At the time I reflexively answered that the remaining correlation must be the product of the two known correlations. Which of course is totally wrong. I think I was getting some mental interference from some of the equations for simple mediation floating around in my head. Anyway, after thinking about it for a while I have come up with a convincing geometric argument for what the constraints actually are. I have also verified that my answer agrees with a more complicated-looking answer to this question that I found elsewhere online.

Because I ending up spending a lot of time on this and I thought some of you would find the results interesting, I thought I would share my work here. Comments are welcome!

Okay. So imagine our variables x, y, z as vectors in n-dimensional space.

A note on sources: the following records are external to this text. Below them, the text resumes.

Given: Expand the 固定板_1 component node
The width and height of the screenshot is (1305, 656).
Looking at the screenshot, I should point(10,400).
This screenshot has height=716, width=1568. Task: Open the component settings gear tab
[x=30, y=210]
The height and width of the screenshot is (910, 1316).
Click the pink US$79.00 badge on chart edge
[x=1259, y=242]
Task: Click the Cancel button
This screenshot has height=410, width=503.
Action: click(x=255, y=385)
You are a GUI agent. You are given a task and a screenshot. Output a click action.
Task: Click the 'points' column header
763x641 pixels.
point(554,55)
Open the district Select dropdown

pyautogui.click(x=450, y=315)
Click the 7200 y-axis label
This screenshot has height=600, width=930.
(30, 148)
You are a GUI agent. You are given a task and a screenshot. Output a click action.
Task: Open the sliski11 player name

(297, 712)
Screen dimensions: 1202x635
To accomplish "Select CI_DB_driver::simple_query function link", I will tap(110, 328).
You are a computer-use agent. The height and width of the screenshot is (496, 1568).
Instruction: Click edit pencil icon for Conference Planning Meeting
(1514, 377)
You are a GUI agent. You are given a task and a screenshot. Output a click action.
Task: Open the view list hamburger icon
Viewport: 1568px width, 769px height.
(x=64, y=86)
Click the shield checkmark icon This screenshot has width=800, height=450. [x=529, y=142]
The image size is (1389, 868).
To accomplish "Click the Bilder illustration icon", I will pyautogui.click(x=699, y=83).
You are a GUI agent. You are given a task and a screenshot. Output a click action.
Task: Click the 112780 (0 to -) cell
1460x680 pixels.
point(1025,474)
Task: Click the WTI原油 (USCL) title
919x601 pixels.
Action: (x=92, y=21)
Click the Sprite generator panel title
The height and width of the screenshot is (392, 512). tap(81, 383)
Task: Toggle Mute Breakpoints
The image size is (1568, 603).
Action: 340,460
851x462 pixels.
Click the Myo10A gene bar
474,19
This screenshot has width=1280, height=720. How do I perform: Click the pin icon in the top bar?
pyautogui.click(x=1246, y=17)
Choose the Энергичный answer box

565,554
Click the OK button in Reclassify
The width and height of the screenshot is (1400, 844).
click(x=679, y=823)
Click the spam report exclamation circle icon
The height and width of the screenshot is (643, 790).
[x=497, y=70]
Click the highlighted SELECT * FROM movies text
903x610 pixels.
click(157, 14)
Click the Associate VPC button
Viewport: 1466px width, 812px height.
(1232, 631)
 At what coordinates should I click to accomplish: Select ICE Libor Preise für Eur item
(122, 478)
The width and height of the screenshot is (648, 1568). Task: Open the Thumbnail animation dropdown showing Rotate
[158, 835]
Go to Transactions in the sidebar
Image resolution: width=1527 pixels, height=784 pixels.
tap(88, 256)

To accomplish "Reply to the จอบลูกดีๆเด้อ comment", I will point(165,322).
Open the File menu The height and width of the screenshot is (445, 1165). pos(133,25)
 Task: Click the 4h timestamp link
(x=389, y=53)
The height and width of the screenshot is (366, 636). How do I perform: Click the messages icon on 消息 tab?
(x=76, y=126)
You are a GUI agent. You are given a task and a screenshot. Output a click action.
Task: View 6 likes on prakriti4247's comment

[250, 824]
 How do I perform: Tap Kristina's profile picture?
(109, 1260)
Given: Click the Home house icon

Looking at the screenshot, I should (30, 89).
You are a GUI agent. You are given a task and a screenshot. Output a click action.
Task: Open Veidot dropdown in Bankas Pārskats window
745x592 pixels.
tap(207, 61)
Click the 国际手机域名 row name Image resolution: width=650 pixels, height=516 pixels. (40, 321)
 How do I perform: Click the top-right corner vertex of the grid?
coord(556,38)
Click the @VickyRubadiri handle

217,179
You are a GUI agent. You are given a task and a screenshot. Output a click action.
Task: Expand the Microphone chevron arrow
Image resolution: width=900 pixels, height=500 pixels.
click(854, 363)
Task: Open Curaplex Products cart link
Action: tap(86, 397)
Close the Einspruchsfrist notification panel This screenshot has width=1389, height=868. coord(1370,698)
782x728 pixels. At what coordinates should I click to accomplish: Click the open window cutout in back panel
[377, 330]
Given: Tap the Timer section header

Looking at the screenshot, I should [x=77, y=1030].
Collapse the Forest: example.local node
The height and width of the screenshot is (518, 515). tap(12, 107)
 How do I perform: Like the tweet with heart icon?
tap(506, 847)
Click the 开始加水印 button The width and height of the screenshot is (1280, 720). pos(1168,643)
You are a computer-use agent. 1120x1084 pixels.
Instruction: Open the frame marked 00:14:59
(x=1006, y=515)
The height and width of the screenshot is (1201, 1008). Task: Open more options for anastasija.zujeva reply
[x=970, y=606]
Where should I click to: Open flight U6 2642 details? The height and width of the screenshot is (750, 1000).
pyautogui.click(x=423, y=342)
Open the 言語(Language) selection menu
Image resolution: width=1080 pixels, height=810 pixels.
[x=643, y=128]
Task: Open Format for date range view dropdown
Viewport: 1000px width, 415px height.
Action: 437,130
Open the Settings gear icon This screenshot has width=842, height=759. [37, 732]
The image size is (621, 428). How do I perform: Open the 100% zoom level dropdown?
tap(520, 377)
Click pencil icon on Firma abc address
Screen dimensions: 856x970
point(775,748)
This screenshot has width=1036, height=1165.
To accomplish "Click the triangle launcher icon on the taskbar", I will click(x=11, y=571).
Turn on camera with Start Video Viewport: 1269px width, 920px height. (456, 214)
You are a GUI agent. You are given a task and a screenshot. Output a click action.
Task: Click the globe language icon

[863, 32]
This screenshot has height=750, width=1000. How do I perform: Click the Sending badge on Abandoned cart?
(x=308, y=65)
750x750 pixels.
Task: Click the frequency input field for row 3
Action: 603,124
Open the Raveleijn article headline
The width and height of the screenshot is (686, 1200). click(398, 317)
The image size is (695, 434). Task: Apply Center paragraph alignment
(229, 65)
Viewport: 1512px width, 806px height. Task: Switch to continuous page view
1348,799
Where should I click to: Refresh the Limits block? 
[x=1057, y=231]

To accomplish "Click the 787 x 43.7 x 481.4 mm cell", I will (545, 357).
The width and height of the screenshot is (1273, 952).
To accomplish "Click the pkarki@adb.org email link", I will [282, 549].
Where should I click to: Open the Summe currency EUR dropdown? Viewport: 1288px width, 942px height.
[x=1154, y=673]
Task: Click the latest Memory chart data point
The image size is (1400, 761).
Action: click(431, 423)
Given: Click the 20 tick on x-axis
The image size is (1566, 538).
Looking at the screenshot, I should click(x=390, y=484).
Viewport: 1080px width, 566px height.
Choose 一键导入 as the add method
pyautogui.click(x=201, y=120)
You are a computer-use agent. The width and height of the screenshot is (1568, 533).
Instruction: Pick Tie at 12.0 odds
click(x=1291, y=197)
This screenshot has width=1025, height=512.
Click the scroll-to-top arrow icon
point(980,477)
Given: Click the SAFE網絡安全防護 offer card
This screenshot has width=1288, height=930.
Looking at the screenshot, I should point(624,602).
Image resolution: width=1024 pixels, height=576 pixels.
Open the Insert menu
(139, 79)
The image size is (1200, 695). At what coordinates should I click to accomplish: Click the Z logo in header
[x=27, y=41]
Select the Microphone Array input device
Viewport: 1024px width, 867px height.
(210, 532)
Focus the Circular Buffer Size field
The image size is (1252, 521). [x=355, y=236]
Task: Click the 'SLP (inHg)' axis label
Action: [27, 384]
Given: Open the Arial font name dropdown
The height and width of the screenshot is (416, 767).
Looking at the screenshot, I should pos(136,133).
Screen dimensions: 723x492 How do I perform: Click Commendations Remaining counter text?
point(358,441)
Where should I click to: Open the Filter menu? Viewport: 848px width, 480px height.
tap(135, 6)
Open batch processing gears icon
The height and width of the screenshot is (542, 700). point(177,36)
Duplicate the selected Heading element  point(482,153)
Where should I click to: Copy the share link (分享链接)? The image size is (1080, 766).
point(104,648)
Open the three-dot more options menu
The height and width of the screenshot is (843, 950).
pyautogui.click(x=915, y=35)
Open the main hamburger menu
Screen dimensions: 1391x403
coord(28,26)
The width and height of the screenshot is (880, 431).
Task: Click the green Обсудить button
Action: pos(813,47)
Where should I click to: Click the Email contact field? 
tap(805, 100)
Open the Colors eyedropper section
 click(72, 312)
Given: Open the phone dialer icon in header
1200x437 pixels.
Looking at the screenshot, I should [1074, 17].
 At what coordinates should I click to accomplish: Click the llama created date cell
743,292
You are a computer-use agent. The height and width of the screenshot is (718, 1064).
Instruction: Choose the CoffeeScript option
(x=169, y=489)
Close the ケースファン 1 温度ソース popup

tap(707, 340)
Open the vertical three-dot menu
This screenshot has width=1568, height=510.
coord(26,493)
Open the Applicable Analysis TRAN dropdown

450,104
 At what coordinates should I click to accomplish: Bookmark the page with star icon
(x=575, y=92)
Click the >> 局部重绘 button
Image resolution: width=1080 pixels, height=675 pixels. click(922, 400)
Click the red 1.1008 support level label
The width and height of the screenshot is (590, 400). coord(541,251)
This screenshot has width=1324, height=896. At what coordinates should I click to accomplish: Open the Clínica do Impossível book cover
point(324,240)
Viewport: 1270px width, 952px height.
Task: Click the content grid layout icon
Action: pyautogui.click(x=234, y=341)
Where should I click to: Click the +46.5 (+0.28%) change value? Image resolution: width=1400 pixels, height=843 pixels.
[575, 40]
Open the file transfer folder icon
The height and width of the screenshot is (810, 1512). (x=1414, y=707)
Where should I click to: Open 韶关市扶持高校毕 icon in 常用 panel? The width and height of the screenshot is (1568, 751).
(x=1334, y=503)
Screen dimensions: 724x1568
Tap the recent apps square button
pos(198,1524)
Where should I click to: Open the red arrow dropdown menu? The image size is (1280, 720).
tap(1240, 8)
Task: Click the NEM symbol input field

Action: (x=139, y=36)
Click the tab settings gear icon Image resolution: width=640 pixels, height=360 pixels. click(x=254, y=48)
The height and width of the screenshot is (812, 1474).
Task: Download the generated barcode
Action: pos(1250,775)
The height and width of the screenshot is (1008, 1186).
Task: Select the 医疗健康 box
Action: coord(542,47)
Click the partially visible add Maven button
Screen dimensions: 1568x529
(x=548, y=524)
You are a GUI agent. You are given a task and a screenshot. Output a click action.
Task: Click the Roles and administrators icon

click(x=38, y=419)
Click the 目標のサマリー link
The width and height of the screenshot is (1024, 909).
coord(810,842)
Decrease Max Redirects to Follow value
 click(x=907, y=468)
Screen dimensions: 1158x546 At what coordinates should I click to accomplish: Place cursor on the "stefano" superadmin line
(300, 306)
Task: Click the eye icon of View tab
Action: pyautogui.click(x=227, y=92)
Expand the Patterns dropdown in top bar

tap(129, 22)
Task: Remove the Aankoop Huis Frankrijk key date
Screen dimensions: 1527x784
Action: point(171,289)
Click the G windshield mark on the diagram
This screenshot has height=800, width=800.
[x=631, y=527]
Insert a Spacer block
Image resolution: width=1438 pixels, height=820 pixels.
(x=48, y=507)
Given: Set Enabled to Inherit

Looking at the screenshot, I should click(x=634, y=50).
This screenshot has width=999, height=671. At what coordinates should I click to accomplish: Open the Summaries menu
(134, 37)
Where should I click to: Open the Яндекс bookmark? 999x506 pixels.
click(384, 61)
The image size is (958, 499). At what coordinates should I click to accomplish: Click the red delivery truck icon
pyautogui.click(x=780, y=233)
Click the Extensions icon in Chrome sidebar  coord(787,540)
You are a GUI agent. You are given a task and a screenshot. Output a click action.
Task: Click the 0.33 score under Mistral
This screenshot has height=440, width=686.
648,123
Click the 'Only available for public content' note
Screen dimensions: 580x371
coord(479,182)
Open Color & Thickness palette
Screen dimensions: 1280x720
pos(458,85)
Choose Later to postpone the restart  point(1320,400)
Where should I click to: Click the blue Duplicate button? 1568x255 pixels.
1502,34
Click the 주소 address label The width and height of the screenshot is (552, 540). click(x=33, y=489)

The Pearson correlation coefficient between any two of these variables can be interpreted as the cosine of the angle between the corresponding vectors. This is an interesting and well-known geometric fact about correlation coefficients.

So now imagine that the x and y vectors are fixed (and hence so is their correlation), but that the vector z is free to vary so long as $r_{yz}$ is constant. This constraint on $r_{yz}$ means that the set of possible z vectors will form a sort of “cone” around the y vector, as in the following image: Now it is intuitively obvious (I know this is a sneaky phrase, but that’s why I call this just an “argument” and not a “proof”) that the two possible z vectors that will lead to the minimum/maximum values of $r_{xz}$ are the z vectors that lie on the same plane as the x and y vectors. This leads to the following expression for the minimum/maximum values of $r_{xz}$ given $r_{xy}$ and $r_{yz}$: $cos[arccos(r_{xy}) \pm arccos(r_{yz})]$.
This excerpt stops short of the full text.